His fearsome tribe is battle-ready, brawny, broad

of shoulders, scar-muscled. He is small, a runt

allowed to live. Never once at the forefront

of a charge. Not his place. He brings up the rear.

 

Still, his table-companions raise a cup, acknowledge

his role, his steady tactics: the enemy who

bloodies through finds a slight shaking fool path-set

in front of him, and crashing forward with a powerful stroke

the berserker knocks the lesser opponent to earth, moves in

for the kill slash—which will glance off of

a precisely angled shield, while the short sword

gripped in the other hand cleaves through

calf, leg tendon, the over-confident opening

of lower leg. Which always topples the big man.

 

And in the charger’s brave wincing moment

of reaction he sees the truth–as the diminutive swordsman

down on his back strikes off sword-wrist and begins

to vivisect.

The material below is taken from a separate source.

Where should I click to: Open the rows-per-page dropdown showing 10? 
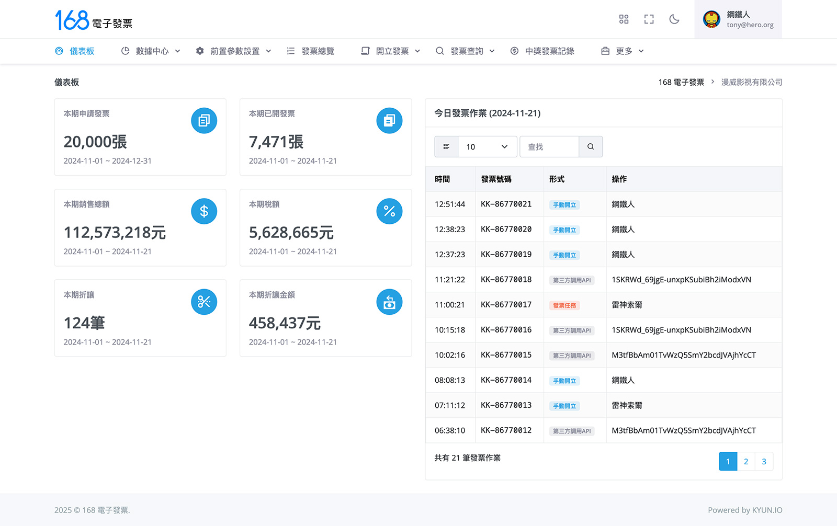click(487, 147)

The ground-rolling bladesman is quick quick.

 

Once done, he rises, dusts himself off, resumes a valueless face

and prepares for another. The girthful warrior, mindful of fame,

ever-falls, reduced to godless and gutted roar-man,

incensed to be taken to task and darkness by the tiny fellow

with the grim smile on his lips, who battle after battle

receives three, four, five gold rings

and the shoulder pat of the king—the back-line smidgen

who sits in honor drinking deep, nodding his head

to the songs of the dragon slayers.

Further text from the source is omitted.